[Saved entries]
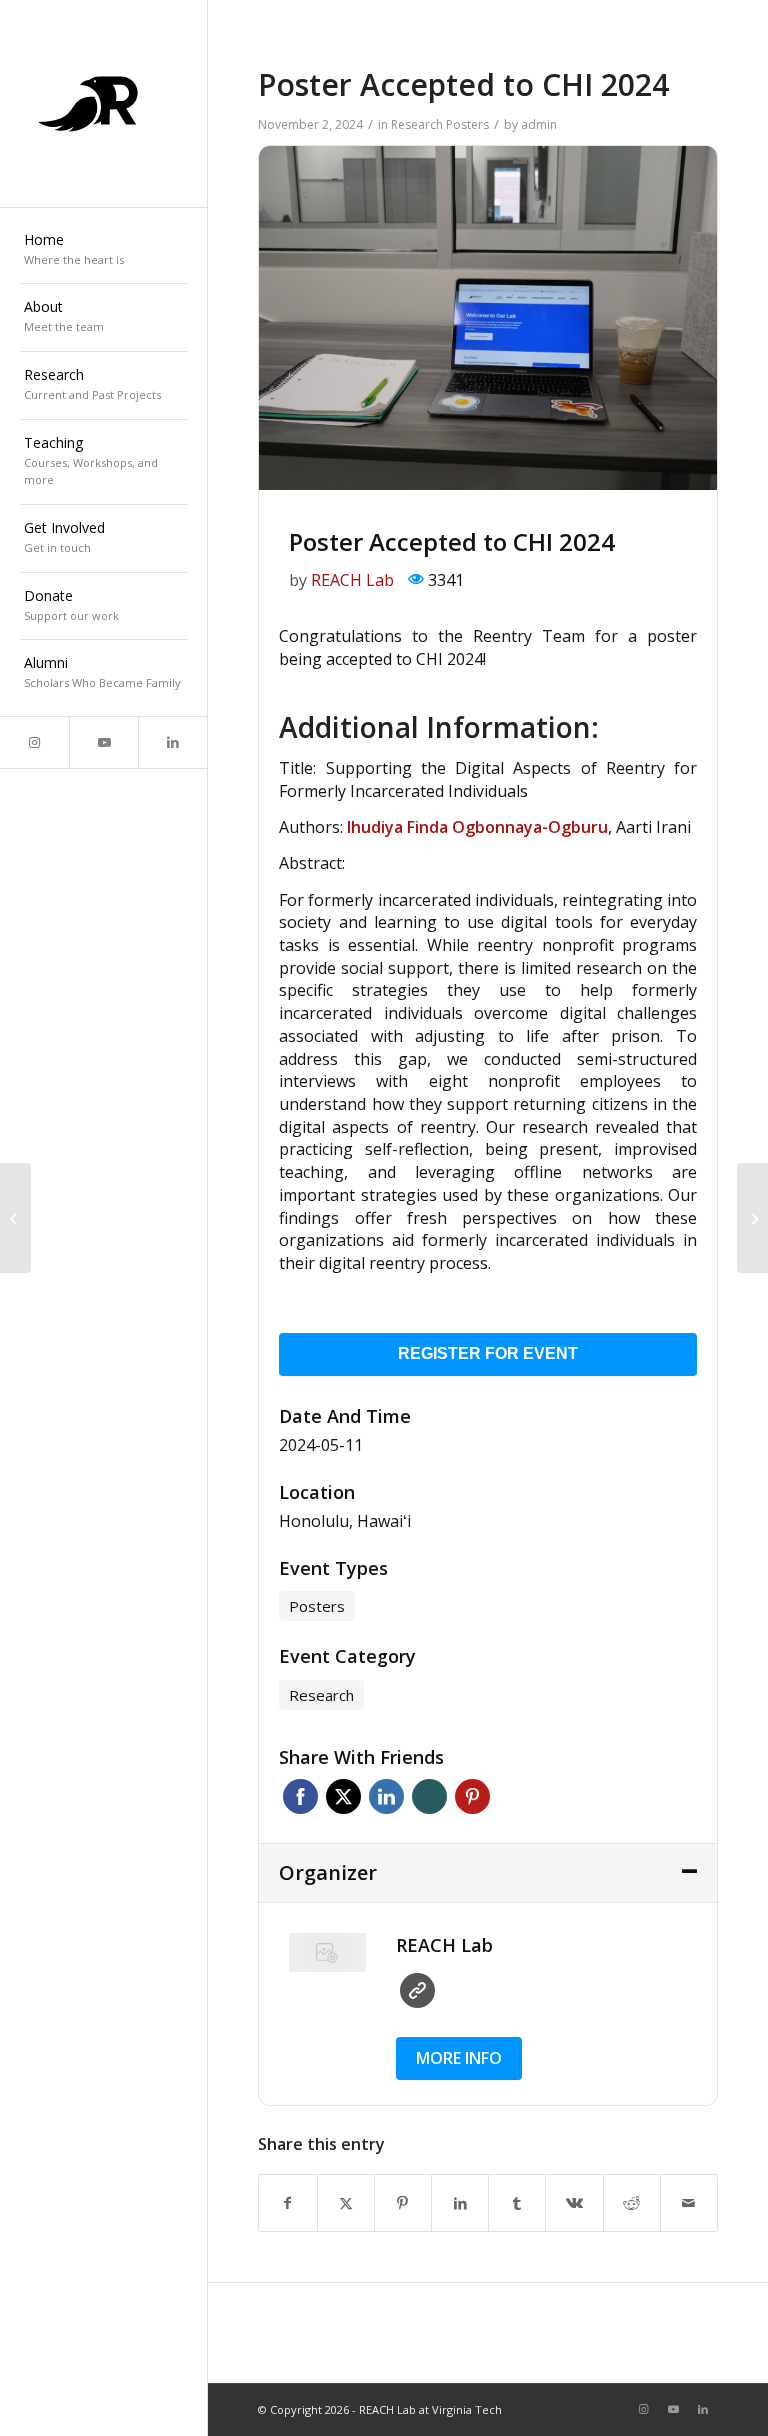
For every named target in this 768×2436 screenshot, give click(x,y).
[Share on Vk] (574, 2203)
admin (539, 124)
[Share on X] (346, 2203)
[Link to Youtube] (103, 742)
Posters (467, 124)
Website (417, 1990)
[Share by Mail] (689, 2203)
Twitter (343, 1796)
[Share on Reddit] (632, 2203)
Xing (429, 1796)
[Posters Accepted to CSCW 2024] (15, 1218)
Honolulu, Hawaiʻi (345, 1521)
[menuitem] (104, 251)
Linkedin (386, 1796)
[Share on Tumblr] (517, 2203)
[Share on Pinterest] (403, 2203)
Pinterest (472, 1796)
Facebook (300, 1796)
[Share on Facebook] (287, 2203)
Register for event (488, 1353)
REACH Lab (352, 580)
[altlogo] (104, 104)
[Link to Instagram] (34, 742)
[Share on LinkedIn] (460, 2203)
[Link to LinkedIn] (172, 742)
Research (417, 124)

Work request: Leaving the pictures out, set down all of the data again exactly.

Solution:
For every named target in this 768×2436 screenshot, give click(x,y).
[Share on Vk] (574, 2203)
admin (539, 124)
[Share on X] (346, 2203)
[Link to Youtube] (103, 742)
Posters (467, 124)
Website (417, 1990)
[Share by Mail] (689, 2203)
Twitter (343, 1796)
[Share on Reddit] (632, 2203)
Xing (429, 1796)
[Posters Accepted to CSCW 2024] (15, 1218)
Honolulu, Hawaiʻi (345, 1521)
[menuitem] (104, 251)
Linkedin (386, 1796)
[Share on Tumblr] (517, 2203)
[Share on Pinterest] (403, 2203)
Pinterest (472, 1796)
Facebook (300, 1796)
[Share on Facebook] (287, 2203)
Register for event (488, 1353)
REACH Lab (352, 580)
[altlogo] (104, 104)
[Link to Instagram] (34, 742)
[Share on LinkedIn] (460, 2203)
[Link to LinkedIn] (172, 742)
Research (417, 124)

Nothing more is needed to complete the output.